KİRLİ SAVAŞ YÜRÜTENLER DEVLETİN GERÇEK SAHİPLERİ
Hala da devam eden Peker’in ifşaatları sonrası Soylunun çok teşhir olması HDP ve bazı çevreler de kısmen görünen bir yanılsamayı da beraberinde getirmektedir. Bu AKP-MHP faşizmi döneminde özelde Kürt halkına, genelde tüm topluma karşı işlenen suçlar da Soylunun rolünün Erdoğan-bahçeliden ayrı ele alınarak artırılmasıdır. Sanki bu konseptin başrolü Soylu-Ağar çetesiymiş gibi bir algı ortaya çıkmaktadır.
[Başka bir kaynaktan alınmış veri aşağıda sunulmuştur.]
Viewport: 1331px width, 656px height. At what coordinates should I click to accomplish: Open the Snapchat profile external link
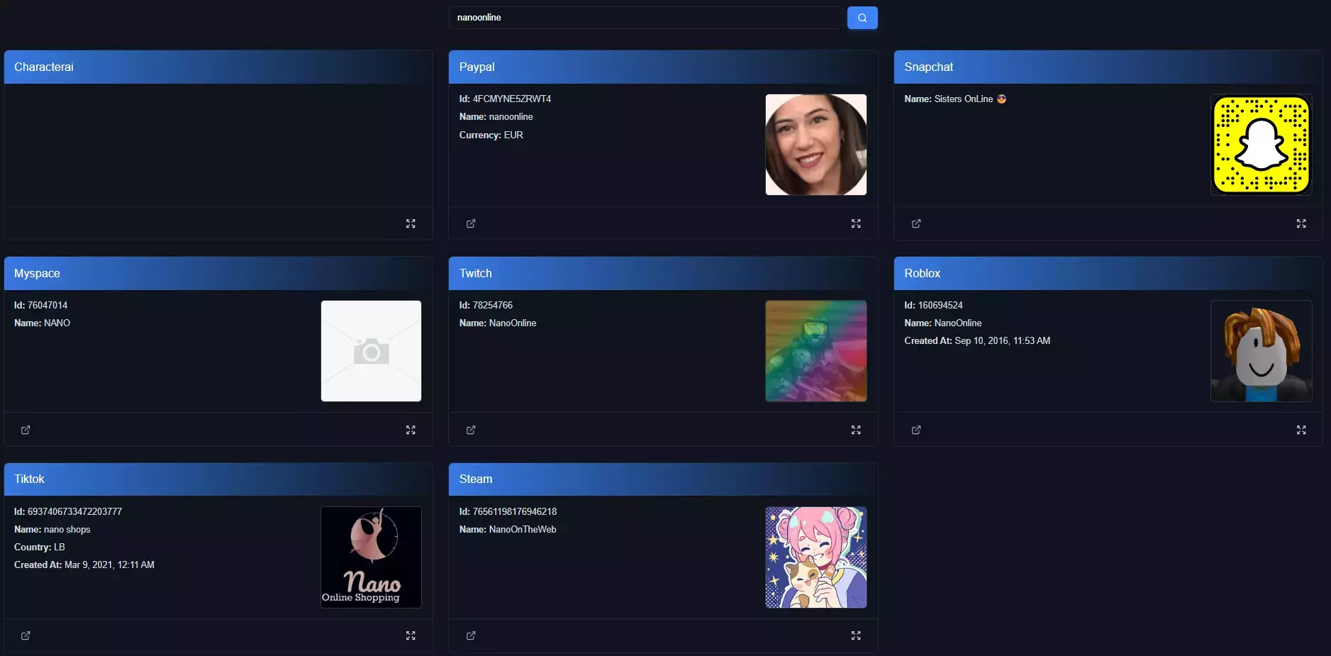(916, 223)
Bu AKP ve Erdoğan’ın sıklıkla başvurduğu aldatmacalardan biridir. Geçmişte de AKP birçok suçtan eski müttefiki Fetullahçıları işaret ederek aklanmaya çalışmıştı. Bugün de benzer bir eğilim görülmektedir. Bu yanılsamaya kapılmamak gerekir. Bir Kürt soykırım stratejisi olan “Çöktürme eylem planının” mimarı Soylu ve Ağar ekibi değildir. Onlar AKP’nin yaptığı planın uygulayıcısı olarak rol oynamışlardır. Deyim yerindeyse yapılan planın talipleri olarak uygulayıcılarıdır. Çöktürme eylem planı Ağar-Güreş-Çiller konseptinden farklıdır ve daha da tehlikelidir. Kayyum ve “Diyarbakır anneleri” gibi akla gelmeyecek kirli yöntemleri hiç bir değer tanımadan sergileyen AKP ve Erdoğan’dır. Bu nedenle eğer Soylu içişleri bakanlığından alınırsa soykırım politikalarında bir gevşeme olur beklentisinin altı boştur. Yerine çok daha azılı bir faşist gelebilir. Çünkü mesele AKP-MHP faşist iktidarının Kürt halkına yönelik savaşıdır. Bu, MHP de dâhil faşist ittifakın herhangi bir parçasıyla açıklanamaz. Plan çok kapsamlıdır ve bu planı devreye koyan akıl geçici sorunlar nedeniyle bu planı bir kenara atmaz. Bu planın mimarları Erdoğan a yürütmenin başı görevini veren çekirdek devlet aklı ve unsurlarıdır. Bu unsurların Türk İslam sentezci İttihat terakki tedrisatında geçenler olduğu açıktır. Bu unsurları ve aklı bütünlüklü hedeflemek gerek, yani AKP ve Erdoğan ı hedefte öncelemek lazım.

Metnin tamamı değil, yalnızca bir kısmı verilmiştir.